======== Exercise passage ========

Theory Talk #26: Jennifer Mitzen

Wednesday, February 18, 2009

Jennifer Mitzen on Ontological Security, Multilateral Diplomacy, and States’ Addiction to War

IR is all about war. That is, our work is to an extent based on the imperative that war is to be avoided. But what if states develop a dependency on conflict, what if war becomes an addiction that co-determines their raison d’être in important ways? In this Talk, Jennifer Mitzen shows – amongst others – how the most important thing seems to be not the nature of state relations but rather their stability, and, in this line of thought, she probes into the history of multilateral diplomacy to show how it provokes peace for surprising reasons.


What is, according to you, the biggest challenge / principal debate in current IR? What is your position or answer to this challenge / in this debate?

========

Exercise objective.
Write the next part of the Jennifer Mitzen interview on ontological security, picking up after its last line.

======== Recorded information ========

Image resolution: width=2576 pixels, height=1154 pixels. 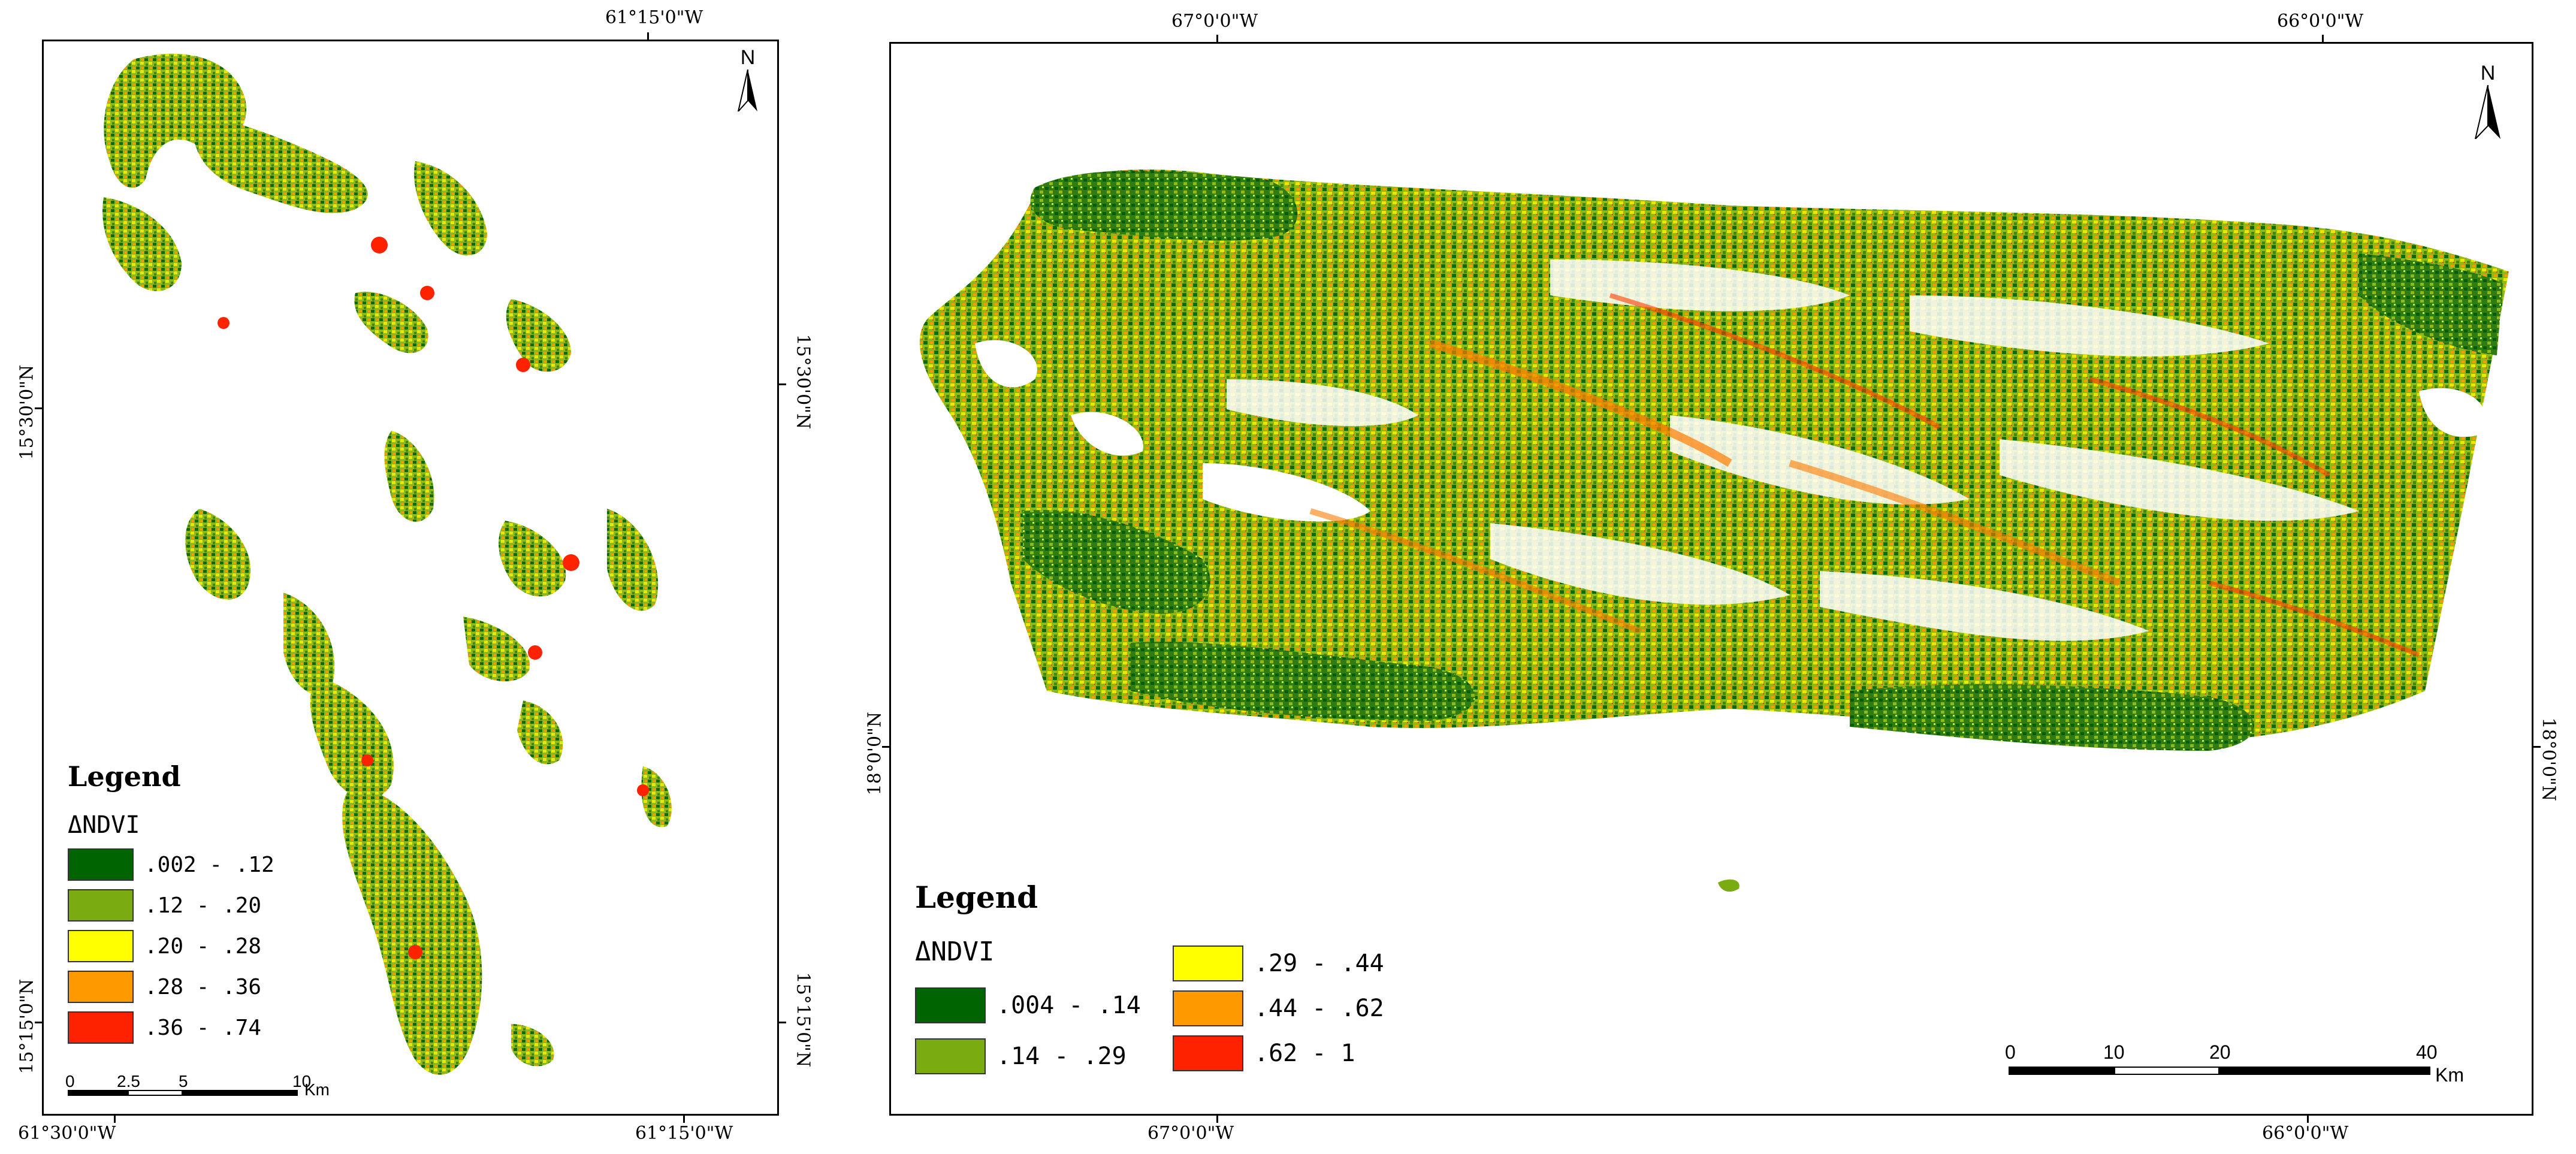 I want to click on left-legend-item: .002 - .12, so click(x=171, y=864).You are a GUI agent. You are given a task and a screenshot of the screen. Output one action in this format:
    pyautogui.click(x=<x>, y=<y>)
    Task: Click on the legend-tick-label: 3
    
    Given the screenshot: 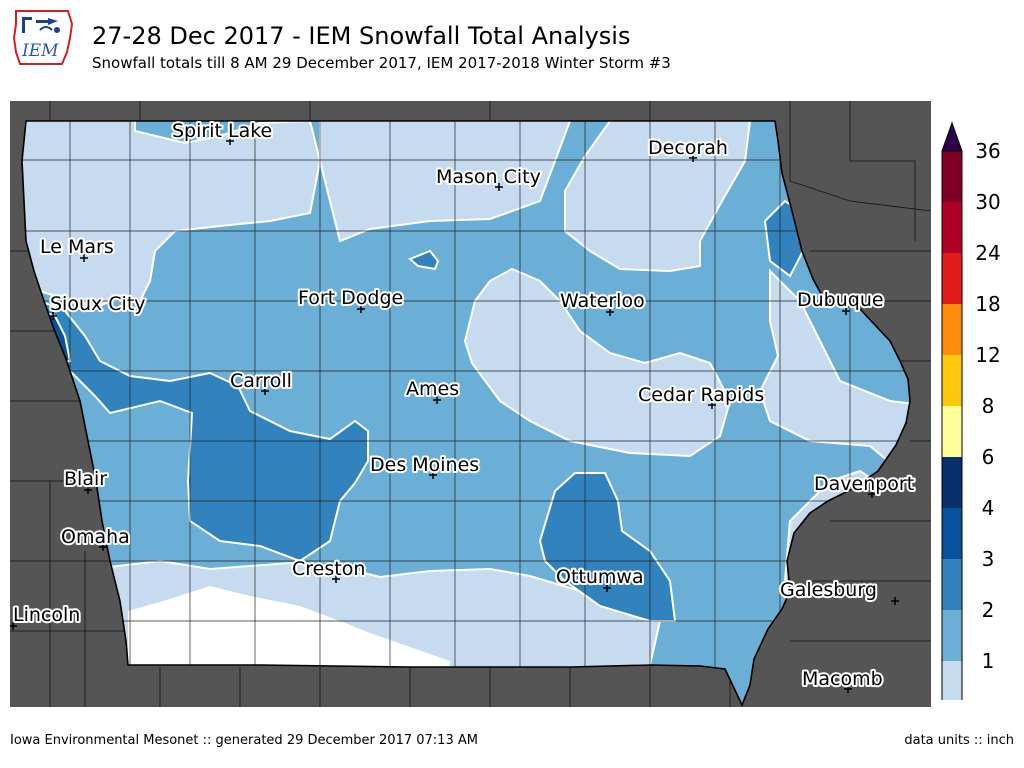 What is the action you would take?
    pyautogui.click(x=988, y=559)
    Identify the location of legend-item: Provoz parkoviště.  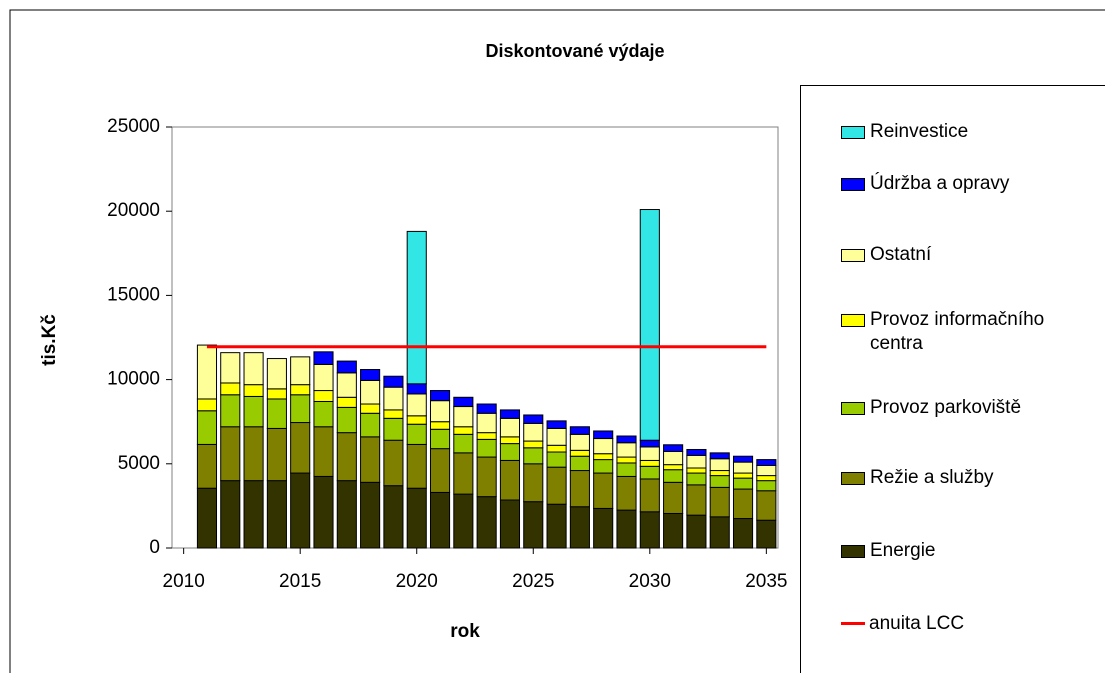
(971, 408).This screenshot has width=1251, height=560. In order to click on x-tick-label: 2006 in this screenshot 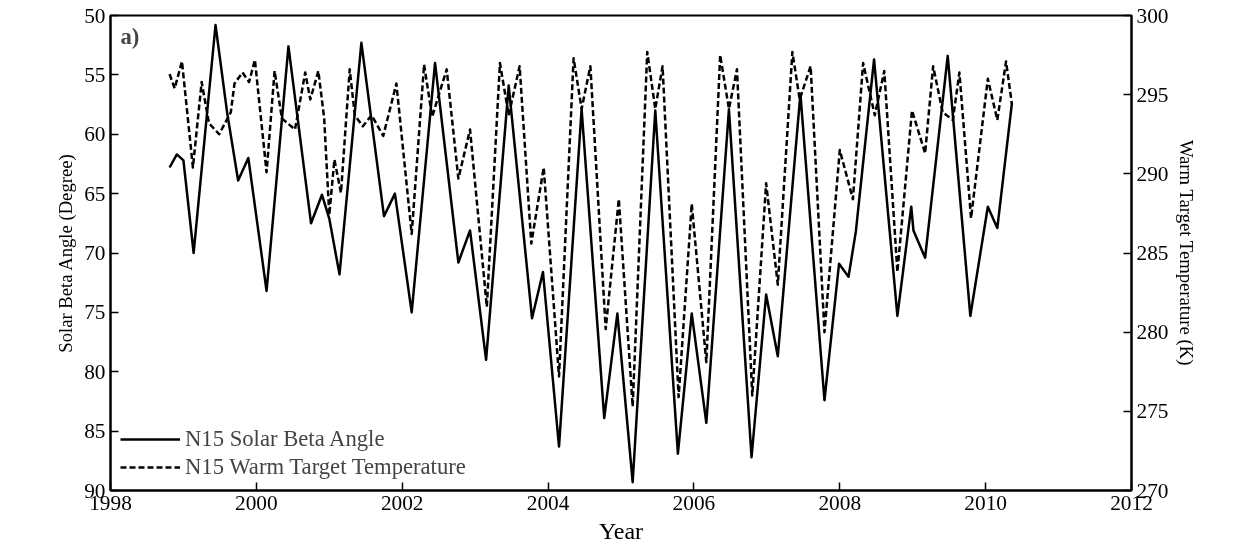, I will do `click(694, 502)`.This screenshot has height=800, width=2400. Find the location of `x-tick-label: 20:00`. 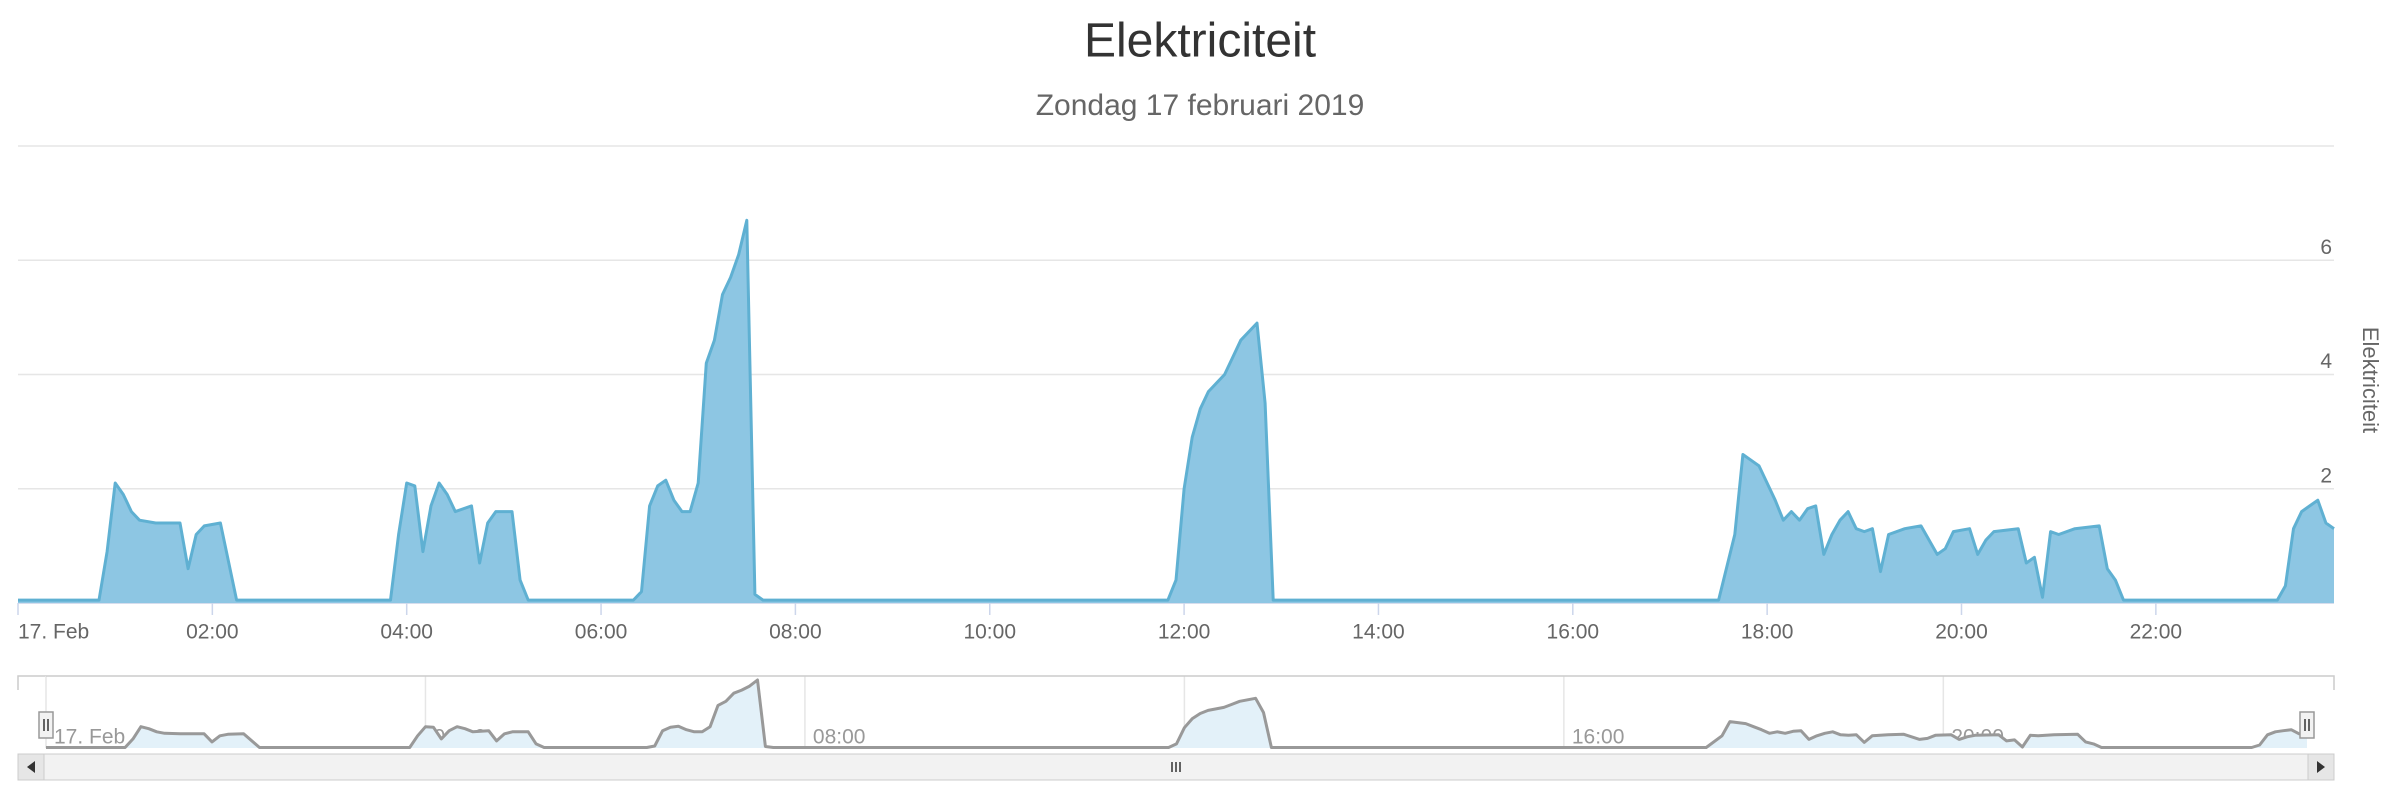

========

Result of this exercise.
I won’t presume to say what the big debate is; and I wonder whether IR is still defined by its big debates among paradigms, the way it used to be. When I’m immersed in something I tend to think of its questions as the ‘big’ debate. So now, for example, I think it’s important to understand the effects of talking in public. World politics is full of public talk; the United States just elected a president who stresses talking to adversaries ‘without preconditions’; and we don’t know enough about how talking in public works and the effects it produces. So to me, debates among rationalists, constructivists, legal scholars, and so on, on the impact of talk and the prospects for deliberation in world politics seem most challenging and interesting.

That research question could be embedded in a Big Debate, like rational choice vs. constructivism or realism vs. idealism; but why? The larger debates didn’t drive the research, and the goal isn’t to figure out which paradigm gets it right. So it wouldn’t make sense to approach the question as a partisan on a particular side of a debate. Knowing the big debates is certainly helpful for learning the field. But it seems like for doing research and answering real world questions debates can sometimes overemphasize differences when it can be more productive to be open to or highlight overlaps and synergies.

How did you arrive at where you currently are in IR?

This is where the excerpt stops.